DATA LINES ->

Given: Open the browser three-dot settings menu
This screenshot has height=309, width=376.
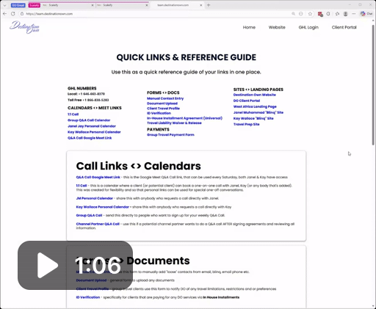Looking at the screenshot, I should (354, 14).
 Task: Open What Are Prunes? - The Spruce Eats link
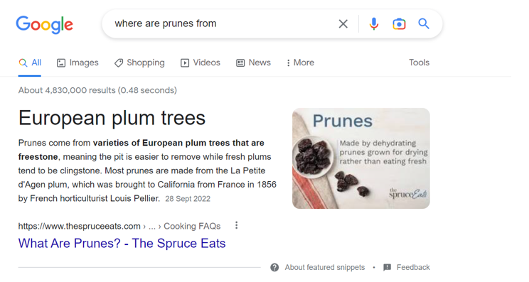(122, 243)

EXERCISE AIM -> Convert each line of the data above into a JSON list of strings, one string per line, skipping blank lines. Leave the pictures out of your answer.

EXERCISE RESULT ->
[
  "Given: Open the browser three-dot settings menu",
  "This screenshot has height=309, width=376.",
  "Looking at the screenshot, I should (354, 14).",
  " Task: Open What Are Prunes? - The Spruce Eats link",
  "(122, 243)"
]